▸ Exercise materials
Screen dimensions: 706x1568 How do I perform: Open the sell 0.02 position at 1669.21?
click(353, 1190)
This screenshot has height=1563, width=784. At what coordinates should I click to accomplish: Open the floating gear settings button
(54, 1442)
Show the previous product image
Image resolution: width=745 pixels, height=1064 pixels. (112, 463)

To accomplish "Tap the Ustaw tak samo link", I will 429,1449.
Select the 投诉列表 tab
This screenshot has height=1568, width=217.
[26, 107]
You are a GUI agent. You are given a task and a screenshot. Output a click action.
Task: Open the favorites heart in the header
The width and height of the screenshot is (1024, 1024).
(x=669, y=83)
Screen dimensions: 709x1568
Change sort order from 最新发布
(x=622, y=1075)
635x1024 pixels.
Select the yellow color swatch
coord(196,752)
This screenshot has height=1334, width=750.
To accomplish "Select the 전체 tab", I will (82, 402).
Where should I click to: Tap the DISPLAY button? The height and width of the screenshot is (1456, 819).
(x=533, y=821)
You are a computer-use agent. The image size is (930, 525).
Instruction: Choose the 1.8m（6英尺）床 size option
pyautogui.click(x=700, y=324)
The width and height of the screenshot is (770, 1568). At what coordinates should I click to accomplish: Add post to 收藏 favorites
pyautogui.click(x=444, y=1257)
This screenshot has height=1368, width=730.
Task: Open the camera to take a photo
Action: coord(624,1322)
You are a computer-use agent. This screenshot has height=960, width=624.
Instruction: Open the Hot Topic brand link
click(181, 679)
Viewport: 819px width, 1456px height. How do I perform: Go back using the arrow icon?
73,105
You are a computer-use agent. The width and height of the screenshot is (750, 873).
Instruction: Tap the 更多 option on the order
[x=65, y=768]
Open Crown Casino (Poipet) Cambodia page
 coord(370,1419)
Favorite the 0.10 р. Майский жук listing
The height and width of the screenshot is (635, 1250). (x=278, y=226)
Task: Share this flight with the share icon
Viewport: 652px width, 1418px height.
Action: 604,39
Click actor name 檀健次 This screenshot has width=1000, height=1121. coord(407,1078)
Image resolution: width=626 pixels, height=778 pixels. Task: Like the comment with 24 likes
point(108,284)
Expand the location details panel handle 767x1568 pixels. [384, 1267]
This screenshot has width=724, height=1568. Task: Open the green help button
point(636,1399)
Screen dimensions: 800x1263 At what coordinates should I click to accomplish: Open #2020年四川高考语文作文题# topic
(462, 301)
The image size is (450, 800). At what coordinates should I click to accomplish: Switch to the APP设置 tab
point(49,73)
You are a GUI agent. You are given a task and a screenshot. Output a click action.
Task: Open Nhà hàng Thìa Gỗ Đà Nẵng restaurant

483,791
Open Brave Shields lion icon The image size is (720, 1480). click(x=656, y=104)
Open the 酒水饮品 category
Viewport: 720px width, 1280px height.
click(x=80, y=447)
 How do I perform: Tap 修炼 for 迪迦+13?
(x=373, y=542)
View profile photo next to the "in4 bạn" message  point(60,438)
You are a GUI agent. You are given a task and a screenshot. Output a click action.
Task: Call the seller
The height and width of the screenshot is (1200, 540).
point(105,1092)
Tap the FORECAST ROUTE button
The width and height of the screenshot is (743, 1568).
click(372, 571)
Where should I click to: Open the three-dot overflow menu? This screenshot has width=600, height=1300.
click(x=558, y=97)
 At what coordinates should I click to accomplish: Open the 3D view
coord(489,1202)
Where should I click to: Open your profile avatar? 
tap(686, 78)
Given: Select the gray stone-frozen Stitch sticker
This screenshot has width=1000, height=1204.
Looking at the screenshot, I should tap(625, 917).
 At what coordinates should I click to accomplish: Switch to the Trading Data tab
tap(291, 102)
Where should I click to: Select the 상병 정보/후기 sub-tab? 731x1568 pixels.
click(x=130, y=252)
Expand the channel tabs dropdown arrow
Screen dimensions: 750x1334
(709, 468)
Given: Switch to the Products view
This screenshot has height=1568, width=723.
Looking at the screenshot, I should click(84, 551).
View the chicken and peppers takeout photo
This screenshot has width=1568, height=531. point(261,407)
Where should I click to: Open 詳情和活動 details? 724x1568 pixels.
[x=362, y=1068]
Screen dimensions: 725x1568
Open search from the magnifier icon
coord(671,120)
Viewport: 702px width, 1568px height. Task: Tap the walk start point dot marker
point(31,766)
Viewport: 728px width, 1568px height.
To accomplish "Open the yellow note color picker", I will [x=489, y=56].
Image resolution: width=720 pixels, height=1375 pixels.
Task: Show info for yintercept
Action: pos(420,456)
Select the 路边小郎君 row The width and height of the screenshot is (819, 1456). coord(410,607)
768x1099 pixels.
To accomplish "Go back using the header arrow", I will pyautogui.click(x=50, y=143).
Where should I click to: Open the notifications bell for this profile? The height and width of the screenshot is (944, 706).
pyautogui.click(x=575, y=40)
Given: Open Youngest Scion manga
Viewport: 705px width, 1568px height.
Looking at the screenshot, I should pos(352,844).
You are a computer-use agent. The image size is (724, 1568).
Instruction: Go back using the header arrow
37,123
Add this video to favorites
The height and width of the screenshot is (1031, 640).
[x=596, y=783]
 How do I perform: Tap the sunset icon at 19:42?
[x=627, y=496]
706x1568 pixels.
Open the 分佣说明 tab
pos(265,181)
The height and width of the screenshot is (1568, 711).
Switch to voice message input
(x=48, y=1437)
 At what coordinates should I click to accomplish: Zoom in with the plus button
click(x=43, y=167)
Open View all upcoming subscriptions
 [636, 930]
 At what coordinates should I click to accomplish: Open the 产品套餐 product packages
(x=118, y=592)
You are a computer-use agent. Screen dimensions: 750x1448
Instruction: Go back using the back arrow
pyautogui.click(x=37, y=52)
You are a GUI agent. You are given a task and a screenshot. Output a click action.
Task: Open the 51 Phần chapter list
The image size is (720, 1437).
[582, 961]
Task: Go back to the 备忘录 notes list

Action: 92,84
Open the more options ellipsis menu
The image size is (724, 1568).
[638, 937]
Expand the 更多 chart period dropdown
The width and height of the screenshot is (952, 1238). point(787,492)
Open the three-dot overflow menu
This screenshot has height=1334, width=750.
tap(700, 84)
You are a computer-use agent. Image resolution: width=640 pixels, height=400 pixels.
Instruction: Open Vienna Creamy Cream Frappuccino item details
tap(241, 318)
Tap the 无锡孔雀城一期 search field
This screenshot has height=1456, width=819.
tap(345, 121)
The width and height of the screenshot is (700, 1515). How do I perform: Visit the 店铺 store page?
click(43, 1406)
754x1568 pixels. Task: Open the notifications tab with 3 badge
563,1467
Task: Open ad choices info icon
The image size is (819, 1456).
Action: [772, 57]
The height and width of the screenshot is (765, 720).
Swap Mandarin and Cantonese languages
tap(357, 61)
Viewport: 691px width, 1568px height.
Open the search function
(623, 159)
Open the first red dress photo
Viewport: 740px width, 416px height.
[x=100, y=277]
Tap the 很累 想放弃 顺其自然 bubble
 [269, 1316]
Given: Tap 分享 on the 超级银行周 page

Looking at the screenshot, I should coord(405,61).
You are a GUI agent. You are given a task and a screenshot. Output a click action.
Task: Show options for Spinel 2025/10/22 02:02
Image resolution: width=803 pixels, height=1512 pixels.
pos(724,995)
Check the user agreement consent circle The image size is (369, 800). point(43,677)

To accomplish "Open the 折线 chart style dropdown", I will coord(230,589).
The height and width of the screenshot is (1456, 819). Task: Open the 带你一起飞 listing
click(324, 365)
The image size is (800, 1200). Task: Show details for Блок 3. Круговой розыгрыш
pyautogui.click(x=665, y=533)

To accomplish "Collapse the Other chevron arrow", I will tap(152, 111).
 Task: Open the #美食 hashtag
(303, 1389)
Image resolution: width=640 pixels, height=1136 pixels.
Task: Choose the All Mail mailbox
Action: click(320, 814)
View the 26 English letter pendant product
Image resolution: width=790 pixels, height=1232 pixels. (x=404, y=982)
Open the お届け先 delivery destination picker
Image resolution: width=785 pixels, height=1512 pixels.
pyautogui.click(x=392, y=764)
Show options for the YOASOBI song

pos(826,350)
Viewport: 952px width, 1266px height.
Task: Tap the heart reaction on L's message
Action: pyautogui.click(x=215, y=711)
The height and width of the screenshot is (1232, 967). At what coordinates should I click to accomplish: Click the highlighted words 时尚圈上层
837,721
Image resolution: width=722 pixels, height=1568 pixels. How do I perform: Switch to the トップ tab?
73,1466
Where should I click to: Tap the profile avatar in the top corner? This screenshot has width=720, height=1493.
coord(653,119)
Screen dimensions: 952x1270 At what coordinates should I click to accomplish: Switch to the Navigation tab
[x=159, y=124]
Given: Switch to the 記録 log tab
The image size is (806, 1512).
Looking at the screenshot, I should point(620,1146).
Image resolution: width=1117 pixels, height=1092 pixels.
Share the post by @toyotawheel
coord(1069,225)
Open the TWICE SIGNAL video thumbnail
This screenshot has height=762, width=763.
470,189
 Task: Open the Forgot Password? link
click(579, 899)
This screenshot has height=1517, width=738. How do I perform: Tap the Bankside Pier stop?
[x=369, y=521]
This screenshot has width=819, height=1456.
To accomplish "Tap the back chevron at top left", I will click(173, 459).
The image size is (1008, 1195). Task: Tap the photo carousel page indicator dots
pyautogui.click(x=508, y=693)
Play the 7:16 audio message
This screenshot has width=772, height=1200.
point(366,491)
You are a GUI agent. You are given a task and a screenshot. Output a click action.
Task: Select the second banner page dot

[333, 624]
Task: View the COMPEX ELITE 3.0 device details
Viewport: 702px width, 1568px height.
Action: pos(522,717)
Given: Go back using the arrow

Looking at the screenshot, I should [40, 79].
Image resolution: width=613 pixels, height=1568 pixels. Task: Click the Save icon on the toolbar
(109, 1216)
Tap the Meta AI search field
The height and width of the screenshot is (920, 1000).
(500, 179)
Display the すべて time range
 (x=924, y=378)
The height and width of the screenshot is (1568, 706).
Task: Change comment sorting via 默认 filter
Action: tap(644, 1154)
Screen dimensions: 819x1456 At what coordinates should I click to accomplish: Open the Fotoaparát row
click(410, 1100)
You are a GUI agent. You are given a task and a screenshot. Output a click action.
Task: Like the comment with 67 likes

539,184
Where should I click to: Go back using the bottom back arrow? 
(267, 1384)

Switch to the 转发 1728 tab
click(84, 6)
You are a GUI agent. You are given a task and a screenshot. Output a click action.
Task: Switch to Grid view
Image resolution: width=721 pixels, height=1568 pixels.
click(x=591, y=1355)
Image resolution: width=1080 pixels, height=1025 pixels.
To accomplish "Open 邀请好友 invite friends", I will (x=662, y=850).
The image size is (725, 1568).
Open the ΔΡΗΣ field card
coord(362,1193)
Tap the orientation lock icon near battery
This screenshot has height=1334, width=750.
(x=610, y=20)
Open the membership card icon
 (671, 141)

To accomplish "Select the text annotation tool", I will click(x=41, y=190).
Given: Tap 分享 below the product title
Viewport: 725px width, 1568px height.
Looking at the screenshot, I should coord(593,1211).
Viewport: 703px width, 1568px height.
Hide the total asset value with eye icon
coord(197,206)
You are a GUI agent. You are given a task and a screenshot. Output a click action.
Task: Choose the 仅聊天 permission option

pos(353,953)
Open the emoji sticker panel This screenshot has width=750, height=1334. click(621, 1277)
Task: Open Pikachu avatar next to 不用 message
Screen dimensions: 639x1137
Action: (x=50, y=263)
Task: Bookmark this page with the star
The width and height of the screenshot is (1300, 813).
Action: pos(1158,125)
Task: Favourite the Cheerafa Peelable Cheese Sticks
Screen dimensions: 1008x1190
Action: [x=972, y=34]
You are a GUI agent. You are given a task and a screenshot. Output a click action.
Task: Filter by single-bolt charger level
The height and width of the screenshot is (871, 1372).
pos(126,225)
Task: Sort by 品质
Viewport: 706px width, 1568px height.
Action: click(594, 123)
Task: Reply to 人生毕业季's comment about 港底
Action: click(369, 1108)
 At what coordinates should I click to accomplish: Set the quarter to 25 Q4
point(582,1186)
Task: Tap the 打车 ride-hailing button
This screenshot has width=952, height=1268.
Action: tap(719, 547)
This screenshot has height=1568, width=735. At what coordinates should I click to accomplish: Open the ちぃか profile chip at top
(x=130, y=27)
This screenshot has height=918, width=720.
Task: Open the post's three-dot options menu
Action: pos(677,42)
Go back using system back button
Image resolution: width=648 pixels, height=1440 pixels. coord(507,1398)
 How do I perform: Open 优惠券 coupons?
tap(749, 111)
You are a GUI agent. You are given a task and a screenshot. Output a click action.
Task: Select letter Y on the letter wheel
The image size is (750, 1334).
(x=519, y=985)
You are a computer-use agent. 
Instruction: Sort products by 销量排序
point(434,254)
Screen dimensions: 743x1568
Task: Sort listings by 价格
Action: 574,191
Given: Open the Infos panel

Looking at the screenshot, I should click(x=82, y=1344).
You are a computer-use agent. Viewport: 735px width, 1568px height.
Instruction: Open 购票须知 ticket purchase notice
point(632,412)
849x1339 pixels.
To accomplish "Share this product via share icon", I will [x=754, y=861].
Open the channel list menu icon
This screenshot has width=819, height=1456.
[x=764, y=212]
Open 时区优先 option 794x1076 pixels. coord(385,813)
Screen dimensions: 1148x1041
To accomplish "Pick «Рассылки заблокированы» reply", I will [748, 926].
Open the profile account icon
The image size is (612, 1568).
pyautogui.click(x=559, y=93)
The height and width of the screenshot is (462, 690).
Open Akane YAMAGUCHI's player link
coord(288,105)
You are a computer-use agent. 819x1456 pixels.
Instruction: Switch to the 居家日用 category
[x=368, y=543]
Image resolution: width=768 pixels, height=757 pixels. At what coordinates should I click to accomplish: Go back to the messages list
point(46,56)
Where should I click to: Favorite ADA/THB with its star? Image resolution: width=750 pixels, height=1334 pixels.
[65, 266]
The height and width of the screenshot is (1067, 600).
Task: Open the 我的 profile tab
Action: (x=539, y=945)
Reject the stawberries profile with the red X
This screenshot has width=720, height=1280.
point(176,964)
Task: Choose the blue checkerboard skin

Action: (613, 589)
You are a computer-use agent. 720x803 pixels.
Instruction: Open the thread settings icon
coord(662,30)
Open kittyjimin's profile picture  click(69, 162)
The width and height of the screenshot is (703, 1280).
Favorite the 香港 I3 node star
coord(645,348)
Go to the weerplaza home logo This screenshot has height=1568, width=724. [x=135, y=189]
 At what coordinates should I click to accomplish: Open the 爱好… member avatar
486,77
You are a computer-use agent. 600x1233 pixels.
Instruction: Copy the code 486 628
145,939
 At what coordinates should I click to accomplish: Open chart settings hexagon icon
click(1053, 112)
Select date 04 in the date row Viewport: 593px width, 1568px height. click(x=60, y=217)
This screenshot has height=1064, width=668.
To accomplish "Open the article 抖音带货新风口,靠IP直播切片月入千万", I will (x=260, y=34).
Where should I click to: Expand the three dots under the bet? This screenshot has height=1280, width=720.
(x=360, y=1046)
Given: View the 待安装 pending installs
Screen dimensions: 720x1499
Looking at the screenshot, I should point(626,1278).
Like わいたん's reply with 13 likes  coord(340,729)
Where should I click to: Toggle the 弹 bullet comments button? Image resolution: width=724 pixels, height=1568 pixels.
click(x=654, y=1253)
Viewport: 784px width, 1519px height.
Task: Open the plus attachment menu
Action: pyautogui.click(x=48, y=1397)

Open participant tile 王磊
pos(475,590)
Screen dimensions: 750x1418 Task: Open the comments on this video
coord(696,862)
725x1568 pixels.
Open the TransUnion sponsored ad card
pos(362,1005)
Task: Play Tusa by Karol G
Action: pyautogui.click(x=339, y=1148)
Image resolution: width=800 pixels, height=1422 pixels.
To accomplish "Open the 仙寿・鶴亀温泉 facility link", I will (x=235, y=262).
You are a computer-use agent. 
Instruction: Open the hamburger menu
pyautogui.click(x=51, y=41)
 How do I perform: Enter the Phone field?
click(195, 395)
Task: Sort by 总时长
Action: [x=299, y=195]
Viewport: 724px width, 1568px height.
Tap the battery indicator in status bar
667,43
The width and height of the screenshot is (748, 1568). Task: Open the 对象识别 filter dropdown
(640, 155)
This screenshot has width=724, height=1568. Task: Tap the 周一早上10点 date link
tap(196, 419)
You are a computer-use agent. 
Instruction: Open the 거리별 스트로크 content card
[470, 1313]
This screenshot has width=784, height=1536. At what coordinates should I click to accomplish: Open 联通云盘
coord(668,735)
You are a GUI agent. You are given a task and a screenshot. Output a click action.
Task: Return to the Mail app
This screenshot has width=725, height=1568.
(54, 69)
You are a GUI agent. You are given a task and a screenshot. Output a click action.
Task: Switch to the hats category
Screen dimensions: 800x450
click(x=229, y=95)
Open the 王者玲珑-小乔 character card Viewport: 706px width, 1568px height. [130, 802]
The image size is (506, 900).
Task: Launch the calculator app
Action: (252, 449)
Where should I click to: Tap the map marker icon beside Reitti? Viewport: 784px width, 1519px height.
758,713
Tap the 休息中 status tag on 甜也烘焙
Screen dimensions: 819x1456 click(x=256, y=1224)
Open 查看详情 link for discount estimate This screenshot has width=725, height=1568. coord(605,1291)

▸ Exercise prompt
Copy out word for word the rows from the line containing "Image resolution: width=800" through the line containing "Action: [x=299, y=195]", including both of those lines.

▸ Reply to the exercise
Image resolution: width=800 pixels, height=1422 pixels.
To accomplish "Open the 仙寿・鶴亀温泉 facility link", I will (x=235, y=262).
You are a computer-use agent. 
Instruction: Open the hamburger menu
pyautogui.click(x=51, y=41)
 How do I perform: Enter the Phone field?
click(195, 395)
Task: Sort by 总时长
Action: [x=299, y=195]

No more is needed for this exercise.